When I was much younger, very young, I often found myself with a male partner who would become involved with male friends and leave me standing on the sidelines alone and ignored for long periods. Every time it happened, I began to feel ill as the time went on. Now I think the illness may have been imagined but I’ve since discovered I was the only person made miserable. My choice at the time was to change partners thus avoiding the whole situation. There are times when that isn’t a feasible answer or the best solution but neither is getting ill. Now I approach it more directly. I keep the partner but decide which places to go with him.

Many of us, as women, are nurturers. The arrangements of particular cells in our brains bring that trait about. Most of us have needed to take on the role of care giving, short or long term, for children, for family members, sometimes even for a life partner. I write about those experiences too. Shared communal knowledge helps make it possible to succeed in that role while still maintaining other parts of our lives. In spite of the misconception of many masculine competitors, nurturing does not make us weak, but stronger.
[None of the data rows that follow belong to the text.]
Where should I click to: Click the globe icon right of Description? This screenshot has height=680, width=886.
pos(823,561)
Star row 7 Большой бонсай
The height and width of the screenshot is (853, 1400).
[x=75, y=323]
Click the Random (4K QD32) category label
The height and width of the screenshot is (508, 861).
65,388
Discovering our own passions and finding a life, or lifestyle that lets each of us feed those passions is another part of our contemporary perplexities. Not that I would want to go back to a time when women had very limited life choices. Even then, some women with clear visions and little encouragement found ways to work toward goals that stirred their passions. If that hadn’t been true we wouldn’t be celebrating the August passage of the 19 th Amendment to the Constitution giving women the right to vote.

I have women friends writing poetry, singing or learning to sing, tutoring children with learning or language problems, harboring neglected horses, struggling to protect our environment or succeeding in important careers. They didn’t come by their choices easily or first. The women who are truly in love with their life are those who have found and moved toward their own passion.

Making the decision to choose fulfillment comes up in almost all my writing because it is often a difficult course. A woman’s passion might not pay well, be what others wanted for her, take too long, cost too much or even just be out of her area of expertise. I’ve known many who put off changing direction until they’ve raised a family or saved enough money. That’s not a terrible thing. I had to wait for a computer, handwritten was too slow and typed too frustrating. In the meantime, I’ve picked up ideas, insights and skills to put in my work basket.

I read a recent commentary by Garrison Keilor of the Prairie Home Companion. He mentioned he became a writer to become famous. That wasn’t my goal. I think I just had a ton of bottled up words from all the times I was told not to talk so much. They started escaping as soon as I had the tools to open the flood gate and they’ve been coming like a rushing creek since. My choice of subjects likely eliminates the possibility of fame but I love what I’m doing and I certainly enjoy the new connections I’m making along my writing path.